··· Page excerpt ···
# Where can i buy a c&c cage?



## LostGirl (Jan 16, 2009)

My sisters husband treated her to ome g.pigs, im pretty sure they are in a shop brought cage so i am going over sunday and i want to educate her into the world of c&c cages  god i sound like her mum lol even tho shes 4 years older them me 

i know she'll perfer them to the shop brought one because of the room for them. But i dont think she'll join a forum


----------



## emzybabe (Jun 30, 2009)

you can buy a box set for a 2x2 grid on ebay, Wickes also sell a very similar thing so it might be worth popping into a store. If her piggies are big then the plastic coated garden mesh available in B&Q/Homebase probably works out a little cheaper. 

If they cant let them have a room all to themselves then why not put them in metal run


----------



## xkimxo (Jan 4, 2010)

As emzybabe said eBay sell them but I thought about this before, what about those hamster playpens you can get, pet planet sell them cheaply and I'm sure you can break a few apart to make big area, could be a totally crap idea as they may be too low but just a thought.


----------



## Acid (Aug 8, 2011)

theres also a 30 grid set on ebay for £40


----------



## LostGirl (Jan 16, 2009)

Thank you will have a look at all, i didnt see any on ebay but i may looking for the wrong thing or using the wrong words 

they are female i know that much, I'll get photos on sunday, and i'll be looking after them when she goes on honey moon hopefully!


----------



## kat04kt (Sep 11, 2011)

Amazon - seller is Grundle - think he advertises them as pet play den. 

Bit more pricey but free delivery. 

xx


----------



## blade100 (Aug 24, 2009)

Go on the guinea pig forum look in the sale section as members on there often have some for sale.
I have a c&c cage it's made of 2x4 squares. So you would only need 12 squares and that makes it over 120cm long.think it's 140 cm long.
I use correx for the base then add newspapers, towels and fleece.


----------



## LostGirl (Jan 16, 2009)

thanks ive got a few weeks before i can buy anything, I cant wait to look after them more excited about that i think 

Hubby said "i bet after you've looked after them you'll bug me for some" :w00t: he knows me to well!


----------
···
▶ **Given request 1**
Please rewrite the paragraph in the forum thread that begins "you can buy a box set" as a short bulleted list, keeping its main facts.
The forum thread has no connection to the records.
··· Exercise material ···
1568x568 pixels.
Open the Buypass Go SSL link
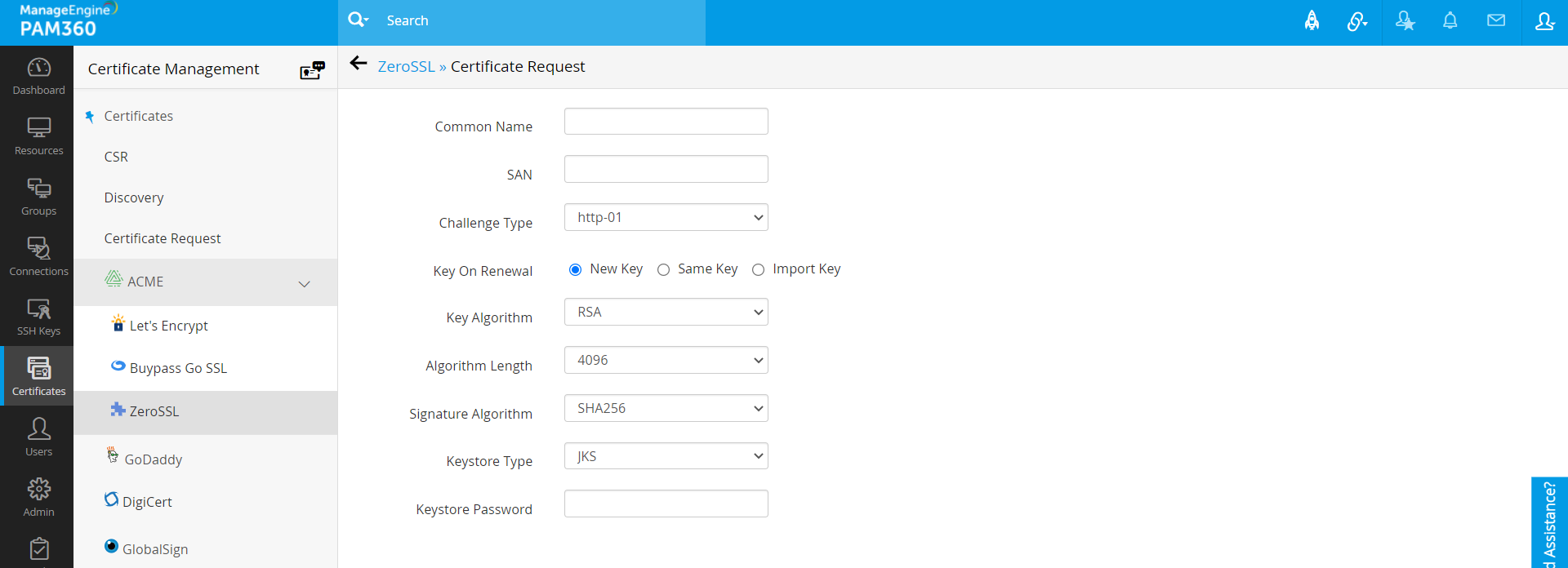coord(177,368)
···
··· Exercise material ···
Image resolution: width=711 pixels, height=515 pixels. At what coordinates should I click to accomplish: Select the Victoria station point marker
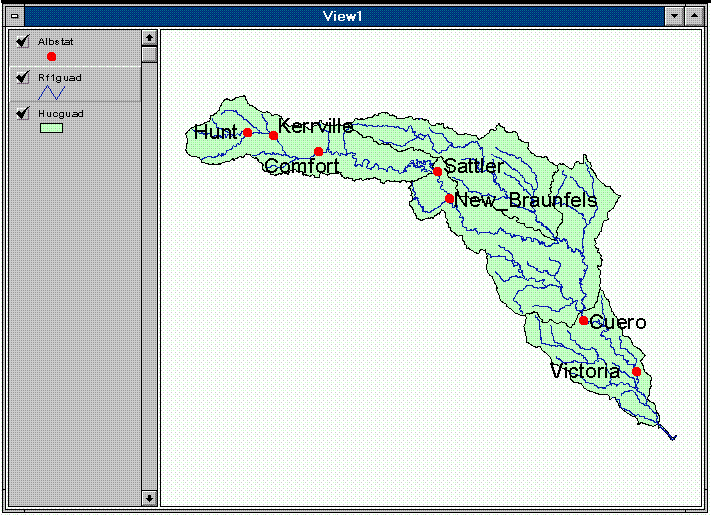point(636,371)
···
▶ **Given request 2**
In the records, edit the lines from the line with "Image resolution: width=711" to the line with "point(636,371)" by replacing "Victoria" with "Waterloo" and changing nothing else. Return only those lines, without the pictures.

▶ **Written reply 1**
- A box set for a 2x2 grid is sold on eBay.
- Wickes sells a very similar product, so a visit to a store may be worthwhile.
- For big piggies, plastic-coated garden mesh from B&Q/Homebase probably works out a little cheaper.

▶ **Written reply 2**
Image resolution: width=711 pixels, height=515 pixels. At what coordinates should I click to accomplish: Select the Waterloo station point marker
point(636,371)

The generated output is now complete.